Available data>
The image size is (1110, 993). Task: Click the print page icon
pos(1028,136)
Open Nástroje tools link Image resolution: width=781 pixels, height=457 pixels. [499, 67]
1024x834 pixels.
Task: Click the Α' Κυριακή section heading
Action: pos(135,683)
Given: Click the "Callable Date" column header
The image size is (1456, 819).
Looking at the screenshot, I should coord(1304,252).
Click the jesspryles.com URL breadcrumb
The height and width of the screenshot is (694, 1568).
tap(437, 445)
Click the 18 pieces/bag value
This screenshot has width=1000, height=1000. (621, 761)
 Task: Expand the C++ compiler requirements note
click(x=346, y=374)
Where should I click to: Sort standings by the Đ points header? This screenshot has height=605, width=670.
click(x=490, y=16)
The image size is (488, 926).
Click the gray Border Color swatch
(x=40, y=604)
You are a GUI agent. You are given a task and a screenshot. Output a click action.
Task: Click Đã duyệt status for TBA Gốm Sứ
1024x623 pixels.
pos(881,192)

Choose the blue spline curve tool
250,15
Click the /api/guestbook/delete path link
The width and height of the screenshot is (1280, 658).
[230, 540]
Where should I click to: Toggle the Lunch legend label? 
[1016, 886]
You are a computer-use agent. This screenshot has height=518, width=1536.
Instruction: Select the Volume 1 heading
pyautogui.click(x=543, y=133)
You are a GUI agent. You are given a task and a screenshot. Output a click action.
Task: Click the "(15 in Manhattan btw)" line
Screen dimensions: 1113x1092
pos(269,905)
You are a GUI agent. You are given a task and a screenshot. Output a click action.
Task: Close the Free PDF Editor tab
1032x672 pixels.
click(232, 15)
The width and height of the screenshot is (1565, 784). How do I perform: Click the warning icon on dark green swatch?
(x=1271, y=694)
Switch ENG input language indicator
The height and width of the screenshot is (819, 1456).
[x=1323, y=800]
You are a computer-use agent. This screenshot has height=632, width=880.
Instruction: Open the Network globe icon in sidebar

Objective>
Extract the records above from the line containing "Click the jesspryles.com URL breadcrumb" through the line containing "(x=40, y=604)", with both of those lines included, and reproduce them line for line.

Result for this exercise>
Click the jesspryles.com URL breadcrumb
The height and width of the screenshot is (694, 1568).
tap(437, 445)
Click the 18 pieces/bag value
This screenshot has width=1000, height=1000. (621, 761)
 Task: Expand the C++ compiler requirements note
click(x=346, y=374)
Where should I click to: Sort standings by the Đ points header? This screenshot has height=605, width=670.
click(x=490, y=16)
The image size is (488, 926).
Click the gray Border Color swatch
(x=40, y=604)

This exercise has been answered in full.